Looking at the fight itself, Brown admitted he saw a mistake he once made. He said Della Maddalena seemed so focused on surviving Makhachev’s submissions that he forgot to build any offense of his own. His jiu-jitsu defense was sharp, no one can take that away, but his wrestling resistance was almost nonexistent.


“What it appeared just from the outside looking in and Jack is an amazing fighter, don’t want to take anything away from him, but what it appeared, he trained a lot to defend jiu-jitsu of Islam and survive,” Brown said. “It was amazing how he survived those submission attempts. Islam went for a few really good submission attempts and Jack was very crisp on his defense. It seemed like that was what he trained the most. Of course, we have no idea, we’re just speculating but it did not appear he trained his wrestling much because he did not give hardly any resistance at all to Islam’s wrestling.

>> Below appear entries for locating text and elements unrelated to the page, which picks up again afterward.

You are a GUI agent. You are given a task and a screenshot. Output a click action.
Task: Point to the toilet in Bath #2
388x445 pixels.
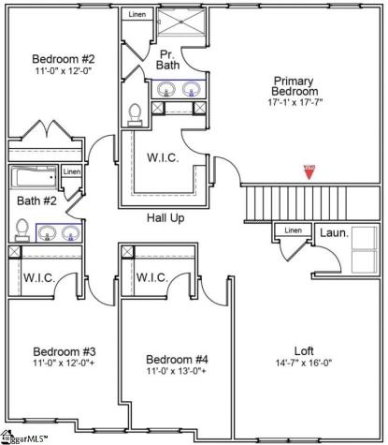(22, 230)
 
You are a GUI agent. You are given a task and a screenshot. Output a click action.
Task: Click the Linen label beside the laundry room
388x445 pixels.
(293, 230)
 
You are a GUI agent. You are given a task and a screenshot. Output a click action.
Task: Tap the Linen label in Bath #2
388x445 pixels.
(72, 172)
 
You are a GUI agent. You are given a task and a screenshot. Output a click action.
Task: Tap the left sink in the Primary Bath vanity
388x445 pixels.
(166, 90)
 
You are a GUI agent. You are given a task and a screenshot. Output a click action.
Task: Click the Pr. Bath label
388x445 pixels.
(168, 60)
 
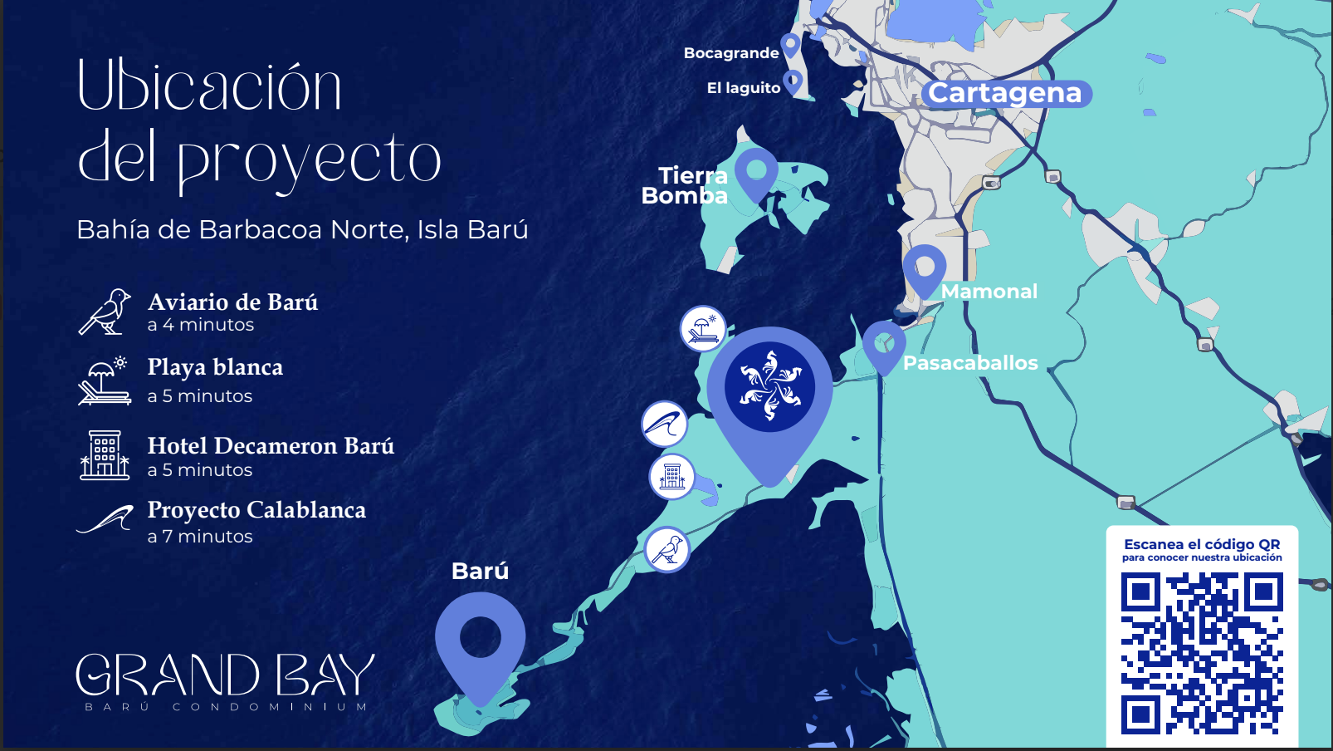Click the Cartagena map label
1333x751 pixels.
[x=1005, y=93]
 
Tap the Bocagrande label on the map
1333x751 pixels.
[x=731, y=53]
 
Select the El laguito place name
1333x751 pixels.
[x=744, y=88]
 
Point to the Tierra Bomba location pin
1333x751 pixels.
[x=756, y=172]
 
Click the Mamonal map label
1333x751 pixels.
[x=989, y=292]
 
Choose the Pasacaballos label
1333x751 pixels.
[x=970, y=363]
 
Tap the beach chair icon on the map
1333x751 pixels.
[x=703, y=329]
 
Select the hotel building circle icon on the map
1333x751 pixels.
[x=671, y=477]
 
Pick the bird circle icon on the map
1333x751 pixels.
[x=666, y=550]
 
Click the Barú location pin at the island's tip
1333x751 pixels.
[x=480, y=644]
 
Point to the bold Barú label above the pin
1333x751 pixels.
[x=480, y=572]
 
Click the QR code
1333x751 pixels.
[x=1201, y=654]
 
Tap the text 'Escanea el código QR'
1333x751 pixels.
[x=1201, y=544]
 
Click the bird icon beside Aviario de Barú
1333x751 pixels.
[x=105, y=312]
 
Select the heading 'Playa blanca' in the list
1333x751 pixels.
[x=215, y=367]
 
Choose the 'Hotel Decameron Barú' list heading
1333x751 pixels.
[x=271, y=446]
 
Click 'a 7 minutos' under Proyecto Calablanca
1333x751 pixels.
[x=200, y=537]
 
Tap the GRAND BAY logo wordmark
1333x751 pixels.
[x=225, y=675]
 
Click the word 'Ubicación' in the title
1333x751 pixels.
[x=209, y=86]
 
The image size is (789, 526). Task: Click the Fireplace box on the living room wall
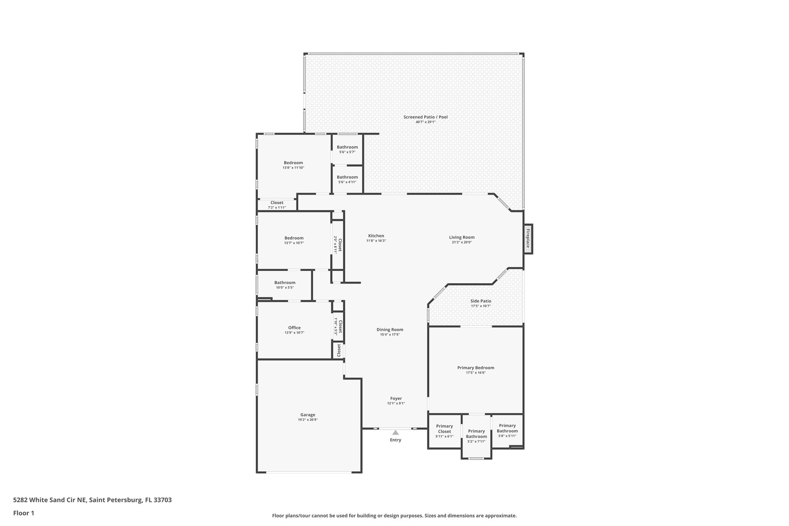click(528, 239)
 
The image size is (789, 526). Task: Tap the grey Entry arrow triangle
click(395, 432)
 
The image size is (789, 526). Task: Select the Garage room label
click(308, 415)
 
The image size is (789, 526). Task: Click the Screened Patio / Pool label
click(425, 117)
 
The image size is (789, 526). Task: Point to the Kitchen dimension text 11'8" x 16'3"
click(376, 241)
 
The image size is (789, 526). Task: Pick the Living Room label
click(462, 237)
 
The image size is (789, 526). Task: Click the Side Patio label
click(480, 301)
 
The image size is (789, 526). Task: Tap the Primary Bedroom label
click(475, 368)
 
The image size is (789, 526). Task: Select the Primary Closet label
click(444, 429)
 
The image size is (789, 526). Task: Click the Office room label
click(294, 328)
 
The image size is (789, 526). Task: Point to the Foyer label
click(396, 398)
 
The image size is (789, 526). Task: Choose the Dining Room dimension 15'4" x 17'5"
click(389, 334)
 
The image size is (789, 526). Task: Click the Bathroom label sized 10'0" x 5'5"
click(285, 282)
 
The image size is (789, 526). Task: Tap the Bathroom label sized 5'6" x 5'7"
click(347, 147)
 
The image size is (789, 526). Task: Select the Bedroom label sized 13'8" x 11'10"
click(293, 163)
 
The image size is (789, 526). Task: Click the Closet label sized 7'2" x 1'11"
click(277, 203)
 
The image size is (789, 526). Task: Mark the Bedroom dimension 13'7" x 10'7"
click(294, 243)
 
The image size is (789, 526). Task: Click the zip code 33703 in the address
click(163, 500)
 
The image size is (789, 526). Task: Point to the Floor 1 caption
click(24, 513)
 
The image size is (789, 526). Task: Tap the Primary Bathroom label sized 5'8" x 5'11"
click(507, 428)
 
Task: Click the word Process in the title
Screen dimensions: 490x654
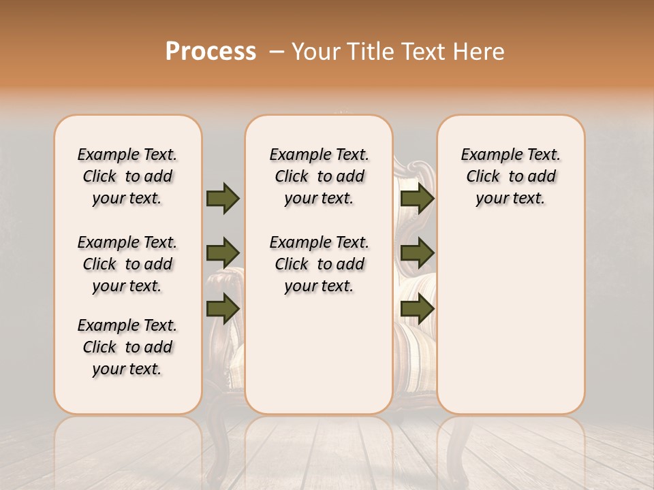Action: click(211, 52)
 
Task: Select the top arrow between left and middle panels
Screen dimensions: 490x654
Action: click(223, 198)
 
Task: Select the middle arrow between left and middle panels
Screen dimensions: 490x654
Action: click(223, 254)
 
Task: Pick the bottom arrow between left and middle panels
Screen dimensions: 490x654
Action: click(223, 309)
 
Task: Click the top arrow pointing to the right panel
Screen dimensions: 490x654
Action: click(417, 198)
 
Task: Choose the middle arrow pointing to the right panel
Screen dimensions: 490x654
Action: click(417, 254)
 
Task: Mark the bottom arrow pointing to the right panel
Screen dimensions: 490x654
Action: click(417, 309)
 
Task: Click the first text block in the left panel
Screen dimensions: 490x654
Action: click(127, 176)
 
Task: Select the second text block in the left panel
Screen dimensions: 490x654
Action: click(127, 264)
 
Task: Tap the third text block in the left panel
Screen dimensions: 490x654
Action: click(127, 347)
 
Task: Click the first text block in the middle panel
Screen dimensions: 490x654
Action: click(319, 176)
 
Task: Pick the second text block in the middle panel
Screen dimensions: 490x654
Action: click(319, 264)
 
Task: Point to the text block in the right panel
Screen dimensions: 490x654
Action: click(510, 176)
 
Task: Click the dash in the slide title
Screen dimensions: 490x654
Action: click(277, 52)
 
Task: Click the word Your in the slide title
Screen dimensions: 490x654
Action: click(316, 52)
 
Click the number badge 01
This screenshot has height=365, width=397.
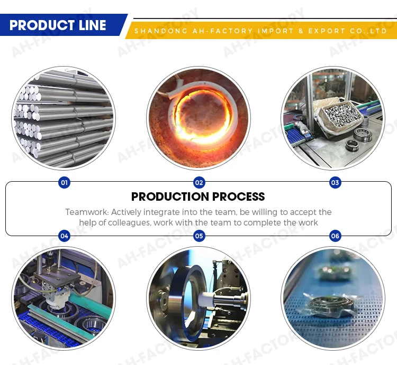(x=64, y=183)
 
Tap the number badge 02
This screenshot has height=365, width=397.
(x=199, y=183)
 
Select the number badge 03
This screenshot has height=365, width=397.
(x=335, y=183)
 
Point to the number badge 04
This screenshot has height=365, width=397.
(x=64, y=236)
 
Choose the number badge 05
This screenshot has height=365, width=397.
(x=199, y=236)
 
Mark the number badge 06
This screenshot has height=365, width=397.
(x=335, y=236)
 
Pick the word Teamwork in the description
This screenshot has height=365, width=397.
(x=87, y=212)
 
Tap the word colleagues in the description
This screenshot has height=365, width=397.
(x=129, y=222)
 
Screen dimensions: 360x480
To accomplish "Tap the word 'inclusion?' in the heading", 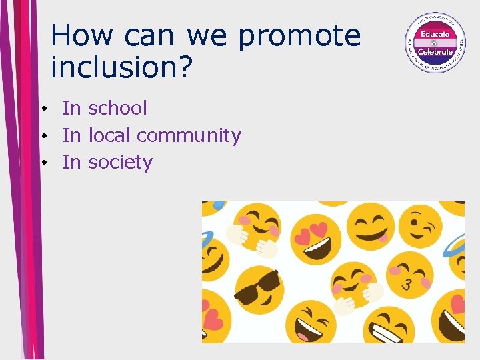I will click(121, 66).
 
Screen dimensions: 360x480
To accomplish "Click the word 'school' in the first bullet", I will click(117, 108).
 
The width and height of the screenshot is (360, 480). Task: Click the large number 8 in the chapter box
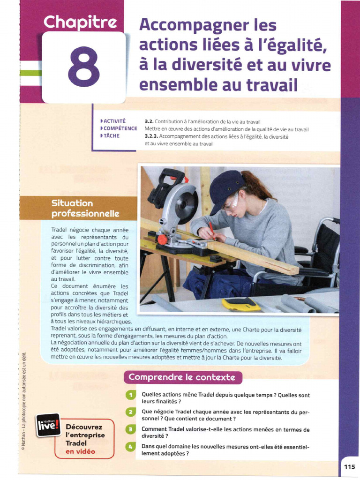(84, 67)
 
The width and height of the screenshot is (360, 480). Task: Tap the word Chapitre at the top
(79, 22)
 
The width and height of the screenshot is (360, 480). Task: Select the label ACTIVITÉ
(114, 121)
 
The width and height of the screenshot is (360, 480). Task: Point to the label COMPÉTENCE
(120, 128)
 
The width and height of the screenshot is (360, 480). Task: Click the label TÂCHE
(111, 136)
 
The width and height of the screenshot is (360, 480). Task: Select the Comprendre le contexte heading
(182, 377)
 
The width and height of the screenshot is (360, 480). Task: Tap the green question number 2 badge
(131, 412)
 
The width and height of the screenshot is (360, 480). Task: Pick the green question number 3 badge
(131, 429)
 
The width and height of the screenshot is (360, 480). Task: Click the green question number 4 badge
(131, 447)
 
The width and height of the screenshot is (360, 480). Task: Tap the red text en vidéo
(81, 451)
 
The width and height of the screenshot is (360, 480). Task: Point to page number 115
(349, 466)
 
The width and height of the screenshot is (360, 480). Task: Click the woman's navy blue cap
(225, 186)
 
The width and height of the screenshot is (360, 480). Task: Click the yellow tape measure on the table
(241, 304)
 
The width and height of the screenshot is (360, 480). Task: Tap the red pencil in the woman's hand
(212, 228)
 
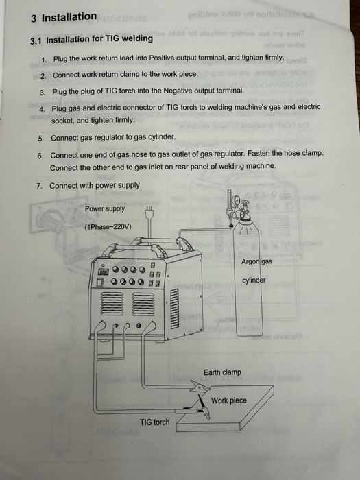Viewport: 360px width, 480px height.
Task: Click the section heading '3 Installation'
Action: click(x=64, y=17)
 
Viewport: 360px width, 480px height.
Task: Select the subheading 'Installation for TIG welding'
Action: click(x=99, y=39)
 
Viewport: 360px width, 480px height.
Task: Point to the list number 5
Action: click(x=41, y=139)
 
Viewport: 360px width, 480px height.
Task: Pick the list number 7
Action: click(x=40, y=186)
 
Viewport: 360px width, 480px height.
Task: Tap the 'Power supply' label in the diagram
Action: click(x=105, y=208)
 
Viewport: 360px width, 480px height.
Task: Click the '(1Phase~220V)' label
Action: click(x=108, y=227)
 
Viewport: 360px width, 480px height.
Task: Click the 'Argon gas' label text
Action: click(x=256, y=261)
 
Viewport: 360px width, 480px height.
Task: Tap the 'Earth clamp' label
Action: click(x=223, y=372)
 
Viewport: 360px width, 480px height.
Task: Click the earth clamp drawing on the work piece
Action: click(x=200, y=386)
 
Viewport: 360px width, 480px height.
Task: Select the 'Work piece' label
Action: click(x=228, y=400)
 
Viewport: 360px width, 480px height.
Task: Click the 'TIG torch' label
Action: click(x=154, y=422)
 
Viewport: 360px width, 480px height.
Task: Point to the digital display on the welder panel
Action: click(x=104, y=272)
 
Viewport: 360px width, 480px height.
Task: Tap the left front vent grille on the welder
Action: click(x=112, y=303)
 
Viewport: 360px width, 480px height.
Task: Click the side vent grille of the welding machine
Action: click(x=174, y=309)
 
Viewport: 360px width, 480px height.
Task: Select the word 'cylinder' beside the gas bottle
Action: click(x=254, y=280)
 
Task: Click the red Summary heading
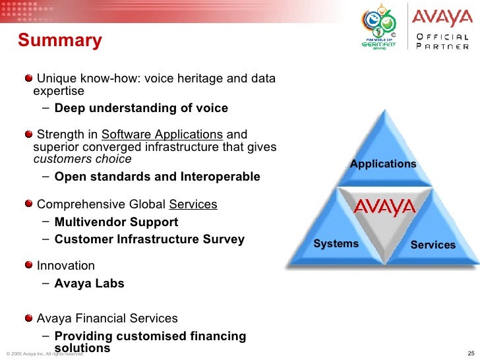60,41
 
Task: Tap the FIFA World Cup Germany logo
379,27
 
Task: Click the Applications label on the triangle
383,164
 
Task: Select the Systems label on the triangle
336,244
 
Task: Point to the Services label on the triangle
433,245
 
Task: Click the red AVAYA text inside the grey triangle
384,208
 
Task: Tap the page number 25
471,353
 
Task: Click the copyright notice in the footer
45,354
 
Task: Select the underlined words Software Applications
162,135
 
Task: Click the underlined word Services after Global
193,204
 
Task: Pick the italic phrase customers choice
82,159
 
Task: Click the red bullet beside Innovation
29,264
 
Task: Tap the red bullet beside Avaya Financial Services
29,318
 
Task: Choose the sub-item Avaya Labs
90,284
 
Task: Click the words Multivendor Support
116,222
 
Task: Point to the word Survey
224,239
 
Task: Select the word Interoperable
220,177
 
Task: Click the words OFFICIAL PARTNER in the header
442,42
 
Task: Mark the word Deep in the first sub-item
70,108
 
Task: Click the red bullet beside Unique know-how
29,78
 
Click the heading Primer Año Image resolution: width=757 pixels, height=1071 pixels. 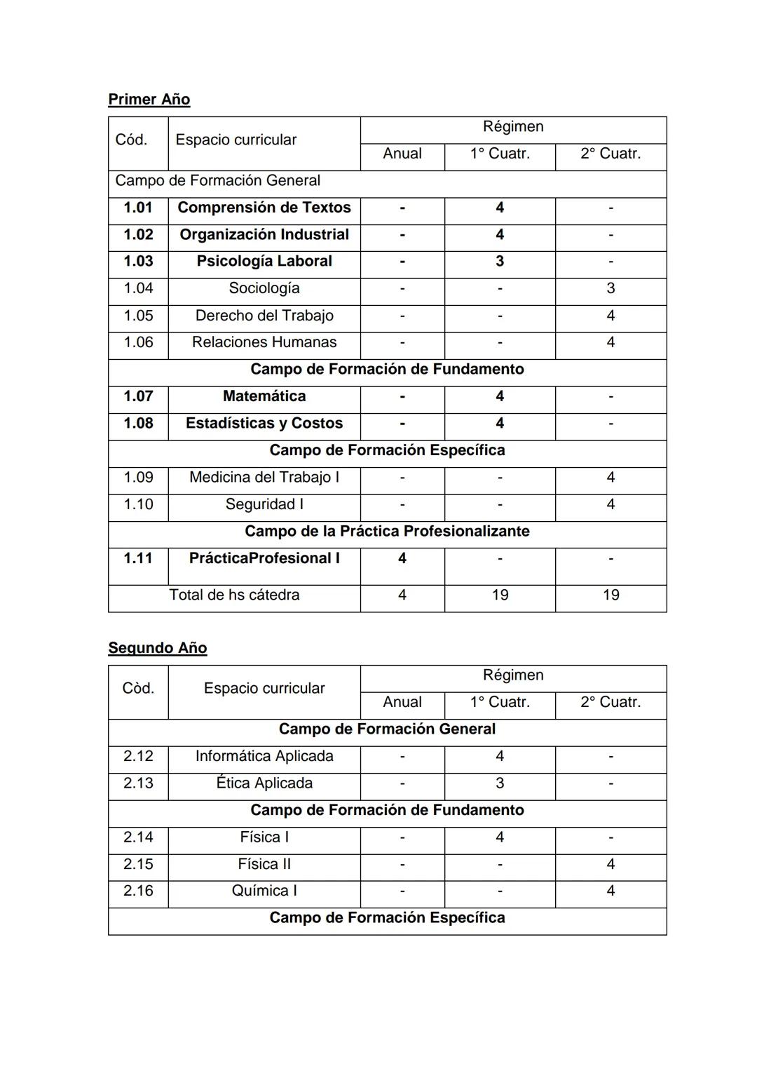[149, 100]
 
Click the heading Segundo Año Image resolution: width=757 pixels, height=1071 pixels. [157, 648]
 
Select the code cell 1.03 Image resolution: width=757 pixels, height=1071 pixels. [138, 262]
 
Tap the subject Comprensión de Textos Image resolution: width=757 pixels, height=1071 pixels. [264, 208]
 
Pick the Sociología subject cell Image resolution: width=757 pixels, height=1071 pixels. [264, 288]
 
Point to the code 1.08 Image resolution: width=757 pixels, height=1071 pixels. [138, 424]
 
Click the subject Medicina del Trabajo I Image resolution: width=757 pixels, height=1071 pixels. [264, 478]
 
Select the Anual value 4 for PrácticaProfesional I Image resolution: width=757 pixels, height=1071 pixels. [402, 558]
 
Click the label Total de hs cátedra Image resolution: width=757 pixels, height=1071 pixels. [234, 595]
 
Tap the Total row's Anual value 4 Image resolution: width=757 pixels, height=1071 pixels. [402, 595]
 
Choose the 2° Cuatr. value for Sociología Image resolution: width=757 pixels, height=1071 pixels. [611, 288]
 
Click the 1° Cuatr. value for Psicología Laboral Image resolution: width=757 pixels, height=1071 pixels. [500, 262]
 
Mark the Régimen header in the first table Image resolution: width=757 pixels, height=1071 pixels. [513, 127]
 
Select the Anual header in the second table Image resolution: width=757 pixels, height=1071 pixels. [402, 702]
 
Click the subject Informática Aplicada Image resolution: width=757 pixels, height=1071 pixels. [264, 756]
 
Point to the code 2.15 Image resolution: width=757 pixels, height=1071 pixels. [138, 864]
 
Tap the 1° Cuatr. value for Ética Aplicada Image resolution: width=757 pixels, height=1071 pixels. [500, 783]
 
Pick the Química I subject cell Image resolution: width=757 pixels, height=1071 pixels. [264, 891]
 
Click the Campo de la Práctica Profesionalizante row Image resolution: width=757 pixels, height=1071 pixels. [387, 532]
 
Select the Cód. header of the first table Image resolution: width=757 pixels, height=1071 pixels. [132, 140]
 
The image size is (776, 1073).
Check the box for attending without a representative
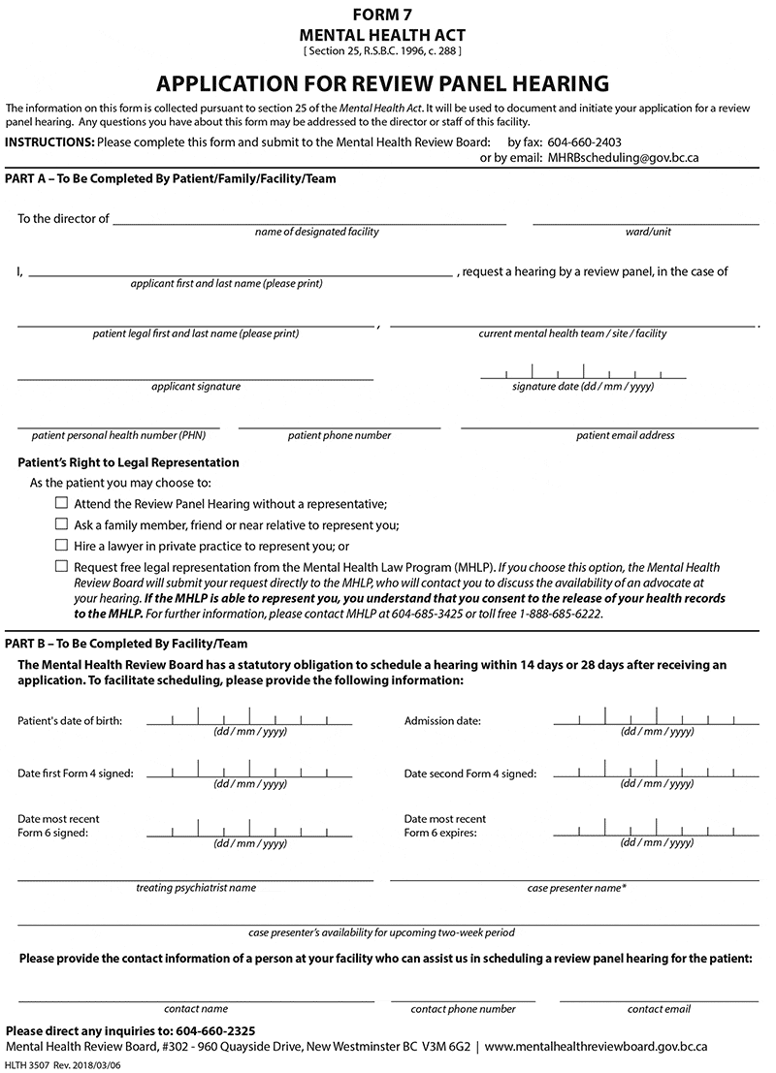62,503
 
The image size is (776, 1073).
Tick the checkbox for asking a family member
62,524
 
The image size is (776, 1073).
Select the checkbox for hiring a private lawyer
62,546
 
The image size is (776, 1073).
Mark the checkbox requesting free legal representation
62,566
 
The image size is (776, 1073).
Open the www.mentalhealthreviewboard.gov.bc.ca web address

“I’ll tell you I made a similar mistake. When I fought Demian Maia, I did the exact same thing. I trained so much to defend Demian’s rear-naked choke specifically but other things too. What happened was, I ended up with him having my back most of the fight, and I defended it most of the fight. Actually, the only reason I ended up getting caught is I went for a kamikaze escape, 30 seconds left, you already lost the fight, nothing to lose but that was really the story of the fight. It felt to me like Jack made the same mistake that I made. I focused on what my opponent was doing and how to defend their offense versus how do I get some offense myself? But particularly with Jack just defending the wrestling. I was really surprised at how easy it was for Islam a lot of the times.”


Brown compared the feeling to his own fight with Demian Maia, where he spent so much time preparing to defend the rear-naked choke that he forgot to address how to actually stop Maia from taking his back in the first place.